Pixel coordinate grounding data
'''
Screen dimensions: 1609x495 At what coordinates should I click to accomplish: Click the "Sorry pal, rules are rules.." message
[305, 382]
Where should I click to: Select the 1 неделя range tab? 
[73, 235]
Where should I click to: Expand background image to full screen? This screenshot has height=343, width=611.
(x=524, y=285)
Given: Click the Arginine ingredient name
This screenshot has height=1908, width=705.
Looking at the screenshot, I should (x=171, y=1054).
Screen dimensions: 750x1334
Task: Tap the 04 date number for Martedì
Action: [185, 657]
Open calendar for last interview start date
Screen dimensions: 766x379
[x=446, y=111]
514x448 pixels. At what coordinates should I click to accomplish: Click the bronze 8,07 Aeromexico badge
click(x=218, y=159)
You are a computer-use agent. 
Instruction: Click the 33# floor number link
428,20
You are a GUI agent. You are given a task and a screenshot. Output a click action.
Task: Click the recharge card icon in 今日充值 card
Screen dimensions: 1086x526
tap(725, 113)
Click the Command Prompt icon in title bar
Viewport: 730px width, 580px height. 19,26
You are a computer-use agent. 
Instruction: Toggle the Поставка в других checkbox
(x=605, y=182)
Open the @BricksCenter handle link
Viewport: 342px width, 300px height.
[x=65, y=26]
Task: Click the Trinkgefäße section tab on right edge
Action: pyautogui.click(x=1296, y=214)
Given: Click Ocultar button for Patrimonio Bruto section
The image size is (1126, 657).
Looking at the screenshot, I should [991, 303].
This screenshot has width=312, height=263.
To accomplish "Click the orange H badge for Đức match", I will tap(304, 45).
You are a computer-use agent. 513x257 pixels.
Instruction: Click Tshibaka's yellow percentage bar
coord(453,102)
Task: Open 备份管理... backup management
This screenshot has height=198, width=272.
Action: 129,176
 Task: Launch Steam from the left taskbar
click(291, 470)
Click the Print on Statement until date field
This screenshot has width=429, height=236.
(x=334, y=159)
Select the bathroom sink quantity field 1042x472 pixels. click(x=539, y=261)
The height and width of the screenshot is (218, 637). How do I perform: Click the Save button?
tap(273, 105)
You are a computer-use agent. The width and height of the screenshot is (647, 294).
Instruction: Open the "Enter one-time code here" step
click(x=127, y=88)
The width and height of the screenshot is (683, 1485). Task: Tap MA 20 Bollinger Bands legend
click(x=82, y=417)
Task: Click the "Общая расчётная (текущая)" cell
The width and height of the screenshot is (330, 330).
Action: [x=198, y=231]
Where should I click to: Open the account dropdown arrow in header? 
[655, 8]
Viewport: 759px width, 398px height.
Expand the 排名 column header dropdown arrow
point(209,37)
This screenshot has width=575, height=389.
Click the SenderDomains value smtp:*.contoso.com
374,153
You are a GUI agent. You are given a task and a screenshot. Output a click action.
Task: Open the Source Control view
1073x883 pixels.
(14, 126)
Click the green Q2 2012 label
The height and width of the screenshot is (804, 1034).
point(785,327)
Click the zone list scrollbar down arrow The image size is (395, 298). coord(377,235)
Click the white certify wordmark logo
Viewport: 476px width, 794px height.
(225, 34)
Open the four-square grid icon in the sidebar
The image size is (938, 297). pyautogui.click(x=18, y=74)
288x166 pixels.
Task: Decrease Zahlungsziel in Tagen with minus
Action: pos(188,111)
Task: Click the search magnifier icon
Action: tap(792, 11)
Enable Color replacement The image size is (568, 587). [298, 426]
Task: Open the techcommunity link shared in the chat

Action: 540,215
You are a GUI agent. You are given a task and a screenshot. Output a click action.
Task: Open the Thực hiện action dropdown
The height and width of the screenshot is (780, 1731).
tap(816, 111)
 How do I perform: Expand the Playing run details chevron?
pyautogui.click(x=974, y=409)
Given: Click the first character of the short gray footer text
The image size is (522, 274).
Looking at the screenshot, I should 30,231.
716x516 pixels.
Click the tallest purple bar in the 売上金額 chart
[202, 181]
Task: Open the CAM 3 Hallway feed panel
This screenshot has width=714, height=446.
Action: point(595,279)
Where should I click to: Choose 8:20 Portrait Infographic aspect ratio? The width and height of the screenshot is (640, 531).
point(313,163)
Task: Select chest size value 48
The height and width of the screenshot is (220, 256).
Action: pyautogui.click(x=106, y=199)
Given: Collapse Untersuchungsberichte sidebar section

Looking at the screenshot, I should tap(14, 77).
'''
All of the entries above need to be output again exactly.

Screen dimensions: 1609x495 At what coordinates should I click to accomplish: Click the "Sorry pal, rules are rules.." message
[305, 382]
Where should I click to: Select the 1 неделя range tab? 
[73, 235]
Where should I click to: Expand background image to full screen? This screenshot has height=343, width=611.
(x=524, y=285)
Given: Click the Arginine ingredient name
This screenshot has height=1908, width=705.
Looking at the screenshot, I should (x=171, y=1054).
Screen dimensions: 750x1334
Task: Tap the 04 date number for Martedì
Action: [185, 657]
Open calendar for last interview start date
Screen dimensions: 766x379
[x=446, y=111]
514x448 pixels. At what coordinates should I click to accomplish: Click the bronze 8,07 Aeromexico badge
click(x=218, y=159)
You are a computer-use agent. 
Instruction: Click the 33# floor number link
428,20
You are a GUI agent. You are given a task and a screenshot. Output a click action.
Task: Click the recharge card icon in 今日充值 card
Screen dimensions: 1086x526
tap(725, 113)
Click the Command Prompt icon in title bar
Viewport: 730px width, 580px height. 19,26
You are a computer-use agent. 
Instruction: Toggle the Поставка в других checkbox
(x=605, y=182)
Open the @BricksCenter handle link
Viewport: 342px width, 300px height.
[x=65, y=26]
Task: Click the Trinkgefäße section tab on right edge
Action: pyautogui.click(x=1296, y=214)
Given: Click Ocultar button for Patrimonio Bruto section
The image size is (1126, 657).
Looking at the screenshot, I should [991, 303].
This screenshot has width=312, height=263.
To accomplish "Click the orange H badge for Đức match", I will tap(304, 45).
You are a computer-use agent. 513x257 pixels.
Instruction: Click Tshibaka's yellow percentage bar
coord(453,102)
Task: Open 备份管理... backup management
This screenshot has height=198, width=272.
Action: 129,176
 Task: Launch Steam from the left taskbar
click(291, 470)
Click the Print on Statement until date field
This screenshot has width=429, height=236.
(x=334, y=159)
Select the bathroom sink quantity field 1042x472 pixels. click(x=539, y=261)
The height and width of the screenshot is (218, 637). How do I perform: Click the Save button?
tap(273, 105)
You are a computer-use agent. The width and height of the screenshot is (647, 294).
Instruction: Open the "Enter one-time code here" step
click(x=127, y=88)
The width and height of the screenshot is (683, 1485). Task: Tap MA 20 Bollinger Bands legend
click(x=82, y=417)
Task: Click the "Общая расчётная (текущая)" cell
The width and height of the screenshot is (330, 330).
Action: [x=198, y=231]
Where should I click to: Open the account dropdown arrow in header? 
[655, 8]
Viewport: 759px width, 398px height.
Expand the 排名 column header dropdown arrow
point(209,37)
This screenshot has width=575, height=389.
Click the SenderDomains value smtp:*.contoso.com
374,153
You are a GUI agent. You are given a task and a screenshot. Output a click action.
Task: Open the Source Control view
1073x883 pixels.
(14, 126)
Click the green Q2 2012 label
The height and width of the screenshot is (804, 1034).
point(785,327)
Click the zone list scrollbar down arrow The image size is (395, 298). coord(377,235)
Click the white certify wordmark logo
Viewport: 476px width, 794px height.
(225, 34)
Open the four-square grid icon in the sidebar
The image size is (938, 297). pyautogui.click(x=18, y=74)
288x166 pixels.
Task: Decrease Zahlungsziel in Tagen with minus
Action: pos(188,111)
Task: Click the search magnifier icon
Action: tap(792, 11)
Enable Color replacement The image size is (568, 587). [298, 426]
Task: Open the techcommunity link shared in the chat

Action: 540,215
You are a GUI agent. You are given a task and a screenshot. Output a click action.
Task: Open the Thực hiện action dropdown
The height and width of the screenshot is (780, 1731).
tap(816, 111)
 How do I perform: Expand the Playing run details chevron?
pyautogui.click(x=974, y=409)
Given: Click the first character of the short gray footer text
The image size is (522, 274).
Looking at the screenshot, I should 30,231.
716x516 pixels.
Click the tallest purple bar in the 売上金額 chart
[202, 181]
Task: Open the CAM 3 Hallway feed panel
This screenshot has width=714, height=446.
Action: point(595,279)
Where should I click to: Choose 8:20 Portrait Infographic aspect ratio? The width and height of the screenshot is (640, 531).
point(313,163)
Task: Select chest size value 48
The height and width of the screenshot is (220, 256).
Action: pyautogui.click(x=106, y=199)
Given: Collapse Untersuchungsberichte sidebar section

Looking at the screenshot, I should tap(14, 77).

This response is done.